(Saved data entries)
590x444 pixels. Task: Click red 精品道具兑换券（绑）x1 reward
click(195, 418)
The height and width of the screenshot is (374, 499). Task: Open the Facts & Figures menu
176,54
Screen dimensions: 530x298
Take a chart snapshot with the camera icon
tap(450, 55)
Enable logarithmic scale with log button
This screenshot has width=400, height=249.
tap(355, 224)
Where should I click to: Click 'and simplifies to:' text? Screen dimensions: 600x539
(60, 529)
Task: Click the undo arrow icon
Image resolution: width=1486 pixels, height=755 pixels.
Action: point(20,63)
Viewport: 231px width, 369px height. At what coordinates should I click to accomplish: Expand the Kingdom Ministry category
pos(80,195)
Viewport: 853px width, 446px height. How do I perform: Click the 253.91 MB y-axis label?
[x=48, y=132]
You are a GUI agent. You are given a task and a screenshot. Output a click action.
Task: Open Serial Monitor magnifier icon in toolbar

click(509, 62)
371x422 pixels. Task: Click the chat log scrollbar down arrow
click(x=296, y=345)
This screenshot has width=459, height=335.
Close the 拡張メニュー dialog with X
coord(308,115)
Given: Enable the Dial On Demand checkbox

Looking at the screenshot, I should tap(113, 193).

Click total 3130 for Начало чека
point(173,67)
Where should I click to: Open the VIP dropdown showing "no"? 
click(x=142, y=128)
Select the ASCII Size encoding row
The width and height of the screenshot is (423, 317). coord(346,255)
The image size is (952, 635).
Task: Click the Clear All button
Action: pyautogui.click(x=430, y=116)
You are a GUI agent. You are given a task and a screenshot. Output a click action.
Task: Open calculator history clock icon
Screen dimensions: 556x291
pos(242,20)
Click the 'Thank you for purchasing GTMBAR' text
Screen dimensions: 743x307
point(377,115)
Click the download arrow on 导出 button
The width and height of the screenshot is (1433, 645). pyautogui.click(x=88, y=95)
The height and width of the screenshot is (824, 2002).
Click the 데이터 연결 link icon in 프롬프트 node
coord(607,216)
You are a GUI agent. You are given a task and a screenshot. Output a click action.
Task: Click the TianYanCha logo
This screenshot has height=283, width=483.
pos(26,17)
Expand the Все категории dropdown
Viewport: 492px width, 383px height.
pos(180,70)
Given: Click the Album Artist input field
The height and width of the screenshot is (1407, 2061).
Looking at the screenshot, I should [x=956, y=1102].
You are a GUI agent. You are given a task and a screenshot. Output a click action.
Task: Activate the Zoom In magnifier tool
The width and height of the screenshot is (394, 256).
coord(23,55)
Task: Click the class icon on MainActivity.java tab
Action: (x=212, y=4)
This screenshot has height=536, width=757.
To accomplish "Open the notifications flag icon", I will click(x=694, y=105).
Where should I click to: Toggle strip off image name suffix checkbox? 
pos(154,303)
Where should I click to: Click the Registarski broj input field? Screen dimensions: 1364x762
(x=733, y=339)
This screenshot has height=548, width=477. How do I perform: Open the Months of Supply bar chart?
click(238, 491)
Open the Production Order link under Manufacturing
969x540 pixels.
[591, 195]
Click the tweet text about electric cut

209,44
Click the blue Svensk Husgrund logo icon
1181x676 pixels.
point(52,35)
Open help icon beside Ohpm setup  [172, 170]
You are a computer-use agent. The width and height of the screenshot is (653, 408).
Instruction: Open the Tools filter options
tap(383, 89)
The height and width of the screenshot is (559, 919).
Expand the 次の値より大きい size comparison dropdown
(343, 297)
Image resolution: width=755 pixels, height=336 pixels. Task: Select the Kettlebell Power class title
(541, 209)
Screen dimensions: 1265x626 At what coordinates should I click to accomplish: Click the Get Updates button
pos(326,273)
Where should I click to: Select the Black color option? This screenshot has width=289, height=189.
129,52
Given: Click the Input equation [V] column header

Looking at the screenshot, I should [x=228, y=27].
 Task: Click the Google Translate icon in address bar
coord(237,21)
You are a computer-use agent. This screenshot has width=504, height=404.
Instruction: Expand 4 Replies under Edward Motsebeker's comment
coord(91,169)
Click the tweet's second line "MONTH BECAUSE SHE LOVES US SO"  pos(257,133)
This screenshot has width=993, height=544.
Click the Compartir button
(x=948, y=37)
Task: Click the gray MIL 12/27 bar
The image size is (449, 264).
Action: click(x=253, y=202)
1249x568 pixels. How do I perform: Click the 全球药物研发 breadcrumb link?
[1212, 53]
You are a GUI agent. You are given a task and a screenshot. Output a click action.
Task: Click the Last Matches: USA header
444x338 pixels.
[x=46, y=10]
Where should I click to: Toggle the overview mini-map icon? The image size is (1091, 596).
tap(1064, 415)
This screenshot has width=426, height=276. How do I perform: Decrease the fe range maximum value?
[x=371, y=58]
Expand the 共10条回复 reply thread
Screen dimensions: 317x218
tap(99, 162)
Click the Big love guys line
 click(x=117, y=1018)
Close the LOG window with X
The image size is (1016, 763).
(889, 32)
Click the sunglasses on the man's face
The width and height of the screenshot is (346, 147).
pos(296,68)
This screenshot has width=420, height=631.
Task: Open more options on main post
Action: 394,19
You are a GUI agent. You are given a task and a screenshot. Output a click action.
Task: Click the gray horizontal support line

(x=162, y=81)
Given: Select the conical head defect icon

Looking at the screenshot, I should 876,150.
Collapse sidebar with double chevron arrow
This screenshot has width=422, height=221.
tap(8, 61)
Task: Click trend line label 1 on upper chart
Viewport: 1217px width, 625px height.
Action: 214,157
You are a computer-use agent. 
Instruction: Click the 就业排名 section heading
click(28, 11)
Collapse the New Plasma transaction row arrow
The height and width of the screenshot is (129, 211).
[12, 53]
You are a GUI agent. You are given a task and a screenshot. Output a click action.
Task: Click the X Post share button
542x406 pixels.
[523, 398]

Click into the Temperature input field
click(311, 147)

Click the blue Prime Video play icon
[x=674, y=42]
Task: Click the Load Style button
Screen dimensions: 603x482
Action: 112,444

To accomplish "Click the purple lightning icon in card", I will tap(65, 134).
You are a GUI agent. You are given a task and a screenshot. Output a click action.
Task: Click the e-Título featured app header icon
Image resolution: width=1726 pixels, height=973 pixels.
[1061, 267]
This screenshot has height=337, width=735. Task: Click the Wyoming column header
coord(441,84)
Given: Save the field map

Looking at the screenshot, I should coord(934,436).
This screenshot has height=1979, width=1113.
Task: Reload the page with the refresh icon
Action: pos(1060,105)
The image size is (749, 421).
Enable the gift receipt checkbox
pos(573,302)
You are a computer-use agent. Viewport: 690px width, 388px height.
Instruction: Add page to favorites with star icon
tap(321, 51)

Goal of the exercise »
Each line from the one that holds "Instruction: Add page" to the end of the records above should be transcribed exactly, both ends included.

Solution to this exercise »
Instruction: Add page to favorites with star icon
tap(321, 51)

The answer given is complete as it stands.